3. Tujuan dari pembelajaran discovery yaitu mengembangkan kemampuan berpikir
secara sistematis, logis dan kritis, atau mengembangkan kemampuan intelektual
sebagai bagian dari proses intelektual. Dengan demikian dalam pembelajaran
discovery siswa tidak hanya dituntut untuk menguasai pelajaarn, tetapi juga
bagaimana mereka dapat menggunakan potensi yang dimilikinya. Manusia yang hanya
menguasai materi pelajaran belum tentu dapat mengembangkan kemampuan berpikir
secara optimal. Sebaliknya, siswa akan dapat mengembangkan kemampuan
berpikirnya manakala ia bisa menguasai materi pelajaran[10].
Prinsip-prinsip pembelajaran discovery diantaranya :
1. Berorientasi pada pengembangan intelektual.
Tujuan utama dari pembelajaran discovery yaitu
pengembangan kemampuan berpikir.

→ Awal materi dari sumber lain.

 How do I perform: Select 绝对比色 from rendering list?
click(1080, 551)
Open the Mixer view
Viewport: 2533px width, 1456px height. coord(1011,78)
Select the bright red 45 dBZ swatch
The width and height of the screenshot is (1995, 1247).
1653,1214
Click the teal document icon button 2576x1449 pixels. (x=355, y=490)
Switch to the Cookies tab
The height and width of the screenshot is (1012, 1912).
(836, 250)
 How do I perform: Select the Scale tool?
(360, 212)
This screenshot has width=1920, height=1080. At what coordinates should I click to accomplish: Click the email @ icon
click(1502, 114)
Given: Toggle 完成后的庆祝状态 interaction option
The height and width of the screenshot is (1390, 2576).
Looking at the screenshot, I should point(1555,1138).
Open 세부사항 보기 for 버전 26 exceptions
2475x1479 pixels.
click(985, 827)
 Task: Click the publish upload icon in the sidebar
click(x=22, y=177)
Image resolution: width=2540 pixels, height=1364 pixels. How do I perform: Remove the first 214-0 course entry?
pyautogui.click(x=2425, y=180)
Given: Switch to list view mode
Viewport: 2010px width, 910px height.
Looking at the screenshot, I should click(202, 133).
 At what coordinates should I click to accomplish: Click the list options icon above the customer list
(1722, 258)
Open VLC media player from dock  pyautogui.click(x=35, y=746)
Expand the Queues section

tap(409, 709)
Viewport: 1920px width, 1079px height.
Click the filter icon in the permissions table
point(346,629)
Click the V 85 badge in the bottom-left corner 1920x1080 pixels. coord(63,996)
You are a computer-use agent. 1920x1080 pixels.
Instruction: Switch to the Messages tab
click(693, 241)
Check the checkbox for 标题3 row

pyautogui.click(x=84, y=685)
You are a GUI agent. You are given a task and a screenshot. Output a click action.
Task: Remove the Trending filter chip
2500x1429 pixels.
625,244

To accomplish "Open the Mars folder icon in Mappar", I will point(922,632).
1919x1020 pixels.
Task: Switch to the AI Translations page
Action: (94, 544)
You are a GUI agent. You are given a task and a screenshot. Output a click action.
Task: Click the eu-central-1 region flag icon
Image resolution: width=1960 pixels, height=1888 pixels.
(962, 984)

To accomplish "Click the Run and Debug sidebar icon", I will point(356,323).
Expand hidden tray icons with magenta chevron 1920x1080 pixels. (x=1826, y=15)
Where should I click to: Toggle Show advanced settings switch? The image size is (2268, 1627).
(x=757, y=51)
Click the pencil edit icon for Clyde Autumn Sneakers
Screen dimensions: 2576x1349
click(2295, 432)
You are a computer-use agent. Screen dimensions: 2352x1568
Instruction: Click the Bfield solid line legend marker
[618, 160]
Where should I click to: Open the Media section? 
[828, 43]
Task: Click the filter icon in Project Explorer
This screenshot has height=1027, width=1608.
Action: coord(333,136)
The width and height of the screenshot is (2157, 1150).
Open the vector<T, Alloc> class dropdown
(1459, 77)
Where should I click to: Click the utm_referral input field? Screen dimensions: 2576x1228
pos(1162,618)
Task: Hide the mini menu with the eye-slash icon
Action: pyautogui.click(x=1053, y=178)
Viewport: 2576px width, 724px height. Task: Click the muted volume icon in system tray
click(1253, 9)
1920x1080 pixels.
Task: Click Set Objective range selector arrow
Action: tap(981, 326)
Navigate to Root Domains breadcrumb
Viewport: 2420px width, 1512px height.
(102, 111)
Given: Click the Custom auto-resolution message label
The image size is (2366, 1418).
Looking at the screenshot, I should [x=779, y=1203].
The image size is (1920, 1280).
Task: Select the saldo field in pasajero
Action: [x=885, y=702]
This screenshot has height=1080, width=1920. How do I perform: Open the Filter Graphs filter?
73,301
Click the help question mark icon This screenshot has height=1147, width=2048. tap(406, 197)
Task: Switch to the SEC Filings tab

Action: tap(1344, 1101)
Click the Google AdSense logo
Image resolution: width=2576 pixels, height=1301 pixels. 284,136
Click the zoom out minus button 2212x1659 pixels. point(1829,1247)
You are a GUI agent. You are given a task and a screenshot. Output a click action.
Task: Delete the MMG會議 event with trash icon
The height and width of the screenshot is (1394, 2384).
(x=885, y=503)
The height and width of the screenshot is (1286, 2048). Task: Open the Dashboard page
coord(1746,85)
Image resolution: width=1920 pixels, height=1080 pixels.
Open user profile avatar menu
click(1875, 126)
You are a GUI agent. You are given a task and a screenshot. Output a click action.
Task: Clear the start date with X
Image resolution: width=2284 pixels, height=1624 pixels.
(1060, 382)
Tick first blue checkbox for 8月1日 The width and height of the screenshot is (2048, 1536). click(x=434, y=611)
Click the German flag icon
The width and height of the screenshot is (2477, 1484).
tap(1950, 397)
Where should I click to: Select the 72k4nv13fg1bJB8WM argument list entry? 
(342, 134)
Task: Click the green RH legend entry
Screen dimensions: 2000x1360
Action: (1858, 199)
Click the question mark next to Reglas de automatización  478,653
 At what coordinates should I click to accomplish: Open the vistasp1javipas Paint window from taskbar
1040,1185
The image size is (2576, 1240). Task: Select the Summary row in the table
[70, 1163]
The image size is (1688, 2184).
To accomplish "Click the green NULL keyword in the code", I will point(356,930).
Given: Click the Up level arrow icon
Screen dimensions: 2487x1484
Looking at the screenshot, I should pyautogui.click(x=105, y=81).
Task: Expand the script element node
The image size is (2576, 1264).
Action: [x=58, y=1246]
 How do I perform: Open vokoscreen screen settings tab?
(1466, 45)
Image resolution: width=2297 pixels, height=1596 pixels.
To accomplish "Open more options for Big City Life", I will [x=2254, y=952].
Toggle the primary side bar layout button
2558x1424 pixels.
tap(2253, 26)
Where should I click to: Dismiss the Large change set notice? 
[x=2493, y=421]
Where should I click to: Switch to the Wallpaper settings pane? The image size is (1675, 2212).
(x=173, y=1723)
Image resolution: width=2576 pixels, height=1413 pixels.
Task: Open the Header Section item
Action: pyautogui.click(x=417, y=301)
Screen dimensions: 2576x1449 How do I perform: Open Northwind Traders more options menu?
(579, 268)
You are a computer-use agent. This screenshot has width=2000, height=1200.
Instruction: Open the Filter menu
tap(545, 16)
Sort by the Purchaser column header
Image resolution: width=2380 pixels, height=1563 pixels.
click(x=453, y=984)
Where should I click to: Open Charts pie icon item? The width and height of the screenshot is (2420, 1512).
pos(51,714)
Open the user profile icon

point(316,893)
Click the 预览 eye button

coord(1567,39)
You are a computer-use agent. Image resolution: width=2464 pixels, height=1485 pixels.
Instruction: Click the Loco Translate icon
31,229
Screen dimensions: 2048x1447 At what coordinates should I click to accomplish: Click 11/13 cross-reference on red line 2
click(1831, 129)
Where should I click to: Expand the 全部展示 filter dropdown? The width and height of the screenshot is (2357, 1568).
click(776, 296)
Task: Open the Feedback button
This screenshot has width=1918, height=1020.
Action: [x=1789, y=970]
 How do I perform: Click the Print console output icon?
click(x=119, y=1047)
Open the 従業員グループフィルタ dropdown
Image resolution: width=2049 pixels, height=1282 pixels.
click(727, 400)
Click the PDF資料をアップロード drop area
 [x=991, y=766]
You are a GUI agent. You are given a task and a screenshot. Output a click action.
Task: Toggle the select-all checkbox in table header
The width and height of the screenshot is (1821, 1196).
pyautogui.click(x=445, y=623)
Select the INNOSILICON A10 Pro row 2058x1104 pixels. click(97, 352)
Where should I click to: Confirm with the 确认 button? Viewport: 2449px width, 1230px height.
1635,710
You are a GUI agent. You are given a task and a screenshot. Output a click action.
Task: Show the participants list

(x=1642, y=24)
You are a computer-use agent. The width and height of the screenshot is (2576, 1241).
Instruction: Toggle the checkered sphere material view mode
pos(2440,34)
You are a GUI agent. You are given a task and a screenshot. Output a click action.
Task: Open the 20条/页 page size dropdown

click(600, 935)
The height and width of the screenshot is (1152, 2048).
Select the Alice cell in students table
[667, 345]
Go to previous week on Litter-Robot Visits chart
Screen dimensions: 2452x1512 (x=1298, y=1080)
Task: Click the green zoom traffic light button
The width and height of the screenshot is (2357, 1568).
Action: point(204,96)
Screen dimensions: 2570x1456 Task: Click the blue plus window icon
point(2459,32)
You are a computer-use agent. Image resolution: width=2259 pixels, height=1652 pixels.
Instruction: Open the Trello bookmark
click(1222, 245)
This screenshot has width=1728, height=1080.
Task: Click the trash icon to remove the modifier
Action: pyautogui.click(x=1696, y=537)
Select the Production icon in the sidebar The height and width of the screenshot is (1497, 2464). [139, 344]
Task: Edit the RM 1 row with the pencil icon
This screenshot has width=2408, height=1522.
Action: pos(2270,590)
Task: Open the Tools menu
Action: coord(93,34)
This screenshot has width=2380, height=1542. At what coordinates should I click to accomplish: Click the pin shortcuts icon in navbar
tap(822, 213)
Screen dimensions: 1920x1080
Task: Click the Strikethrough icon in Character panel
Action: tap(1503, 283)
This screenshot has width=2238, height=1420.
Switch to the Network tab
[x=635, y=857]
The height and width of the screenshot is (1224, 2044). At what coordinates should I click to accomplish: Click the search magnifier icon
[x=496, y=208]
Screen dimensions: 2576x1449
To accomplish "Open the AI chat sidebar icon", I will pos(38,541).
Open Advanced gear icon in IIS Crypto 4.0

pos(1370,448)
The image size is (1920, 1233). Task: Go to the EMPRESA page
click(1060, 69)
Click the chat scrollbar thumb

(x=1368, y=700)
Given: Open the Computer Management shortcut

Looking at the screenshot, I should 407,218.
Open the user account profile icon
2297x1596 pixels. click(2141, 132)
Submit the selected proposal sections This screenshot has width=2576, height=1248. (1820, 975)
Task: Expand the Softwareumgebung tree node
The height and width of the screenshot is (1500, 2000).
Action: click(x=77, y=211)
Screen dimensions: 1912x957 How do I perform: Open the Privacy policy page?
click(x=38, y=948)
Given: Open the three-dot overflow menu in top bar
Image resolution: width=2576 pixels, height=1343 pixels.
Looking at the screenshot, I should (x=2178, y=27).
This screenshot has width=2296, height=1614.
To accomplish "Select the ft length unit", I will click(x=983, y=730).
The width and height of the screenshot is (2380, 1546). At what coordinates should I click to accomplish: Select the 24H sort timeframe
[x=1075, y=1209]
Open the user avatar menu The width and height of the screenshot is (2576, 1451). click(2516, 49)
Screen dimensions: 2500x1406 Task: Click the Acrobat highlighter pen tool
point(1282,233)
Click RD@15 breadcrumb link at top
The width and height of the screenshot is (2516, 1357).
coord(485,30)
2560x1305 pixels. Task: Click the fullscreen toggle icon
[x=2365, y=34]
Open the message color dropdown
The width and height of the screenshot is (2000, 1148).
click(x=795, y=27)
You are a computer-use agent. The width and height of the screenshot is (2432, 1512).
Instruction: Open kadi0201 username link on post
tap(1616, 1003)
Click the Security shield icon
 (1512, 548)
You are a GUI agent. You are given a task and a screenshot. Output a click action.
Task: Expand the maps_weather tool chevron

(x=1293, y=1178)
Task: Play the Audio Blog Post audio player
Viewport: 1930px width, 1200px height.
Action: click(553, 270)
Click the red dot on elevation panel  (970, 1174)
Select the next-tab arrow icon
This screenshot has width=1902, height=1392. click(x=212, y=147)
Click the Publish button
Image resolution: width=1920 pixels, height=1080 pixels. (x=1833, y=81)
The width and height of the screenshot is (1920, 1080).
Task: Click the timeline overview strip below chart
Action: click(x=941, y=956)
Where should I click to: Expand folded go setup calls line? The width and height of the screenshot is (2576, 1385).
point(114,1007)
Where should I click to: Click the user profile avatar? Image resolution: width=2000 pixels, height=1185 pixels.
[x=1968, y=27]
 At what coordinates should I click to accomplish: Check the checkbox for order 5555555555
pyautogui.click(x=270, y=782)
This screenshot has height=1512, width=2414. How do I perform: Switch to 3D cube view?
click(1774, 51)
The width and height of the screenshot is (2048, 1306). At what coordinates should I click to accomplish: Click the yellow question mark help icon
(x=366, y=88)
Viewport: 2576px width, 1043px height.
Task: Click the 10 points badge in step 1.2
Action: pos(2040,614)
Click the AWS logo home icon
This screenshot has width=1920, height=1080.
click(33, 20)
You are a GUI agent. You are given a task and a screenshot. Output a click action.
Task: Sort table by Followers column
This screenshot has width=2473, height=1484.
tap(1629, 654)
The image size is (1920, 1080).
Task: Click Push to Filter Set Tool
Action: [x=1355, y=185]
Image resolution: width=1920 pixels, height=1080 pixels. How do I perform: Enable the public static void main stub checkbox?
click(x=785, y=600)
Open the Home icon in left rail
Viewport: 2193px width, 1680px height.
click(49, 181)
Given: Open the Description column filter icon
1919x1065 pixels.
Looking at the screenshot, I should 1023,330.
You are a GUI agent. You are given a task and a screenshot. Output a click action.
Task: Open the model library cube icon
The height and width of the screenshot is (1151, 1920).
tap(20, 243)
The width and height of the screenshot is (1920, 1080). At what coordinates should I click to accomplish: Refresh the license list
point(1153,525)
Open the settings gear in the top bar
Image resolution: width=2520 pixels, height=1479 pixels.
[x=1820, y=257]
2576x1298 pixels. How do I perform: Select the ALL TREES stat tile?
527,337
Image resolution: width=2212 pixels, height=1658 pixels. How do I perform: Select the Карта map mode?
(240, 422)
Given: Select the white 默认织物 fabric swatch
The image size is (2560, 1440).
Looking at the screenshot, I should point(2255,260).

Dengan demikian, pembelajaran ini selain
berorientasi kepada hasil belajar juga berorientasi pada proses belajar.
2. Prinsip interaksi.
Proses pembelajaran pada dasarnya ialah
interaksi, baik interaksi antara siswa maupun interaksi siswa dengan guru,
bahkan interaksi antara siswa dan lingkungan. Pembelajaran sebagai proses
interaksi berarti menempatkan guru bukan sebagai sumber belajar, melainkan
sebagai pengatur lingkungan atau pengatur interaksi itu sendiri.
3. Prinsip bertanya.
Peran guru yang harus dilakukan dalam menggunakan
pembelajaran ini adalah guru sebagai penanya. Sebab, kemampuan siswa untuk
menjawab setiap pertanyaan pada dasarnya sudah merupakan sebagian dari proses
berpikir. Dalam hal ini, kemampuan guru untuk bertanya dalam setiap langkah
discovery sangat diperlukan. Di samping itu, pada pembelajaran ini juga perlu
dikembangkan sikap kritis siswa dengan selalu bertanya dan mempertanyakan
berbagai fenomena yang sedang dipelajarinya.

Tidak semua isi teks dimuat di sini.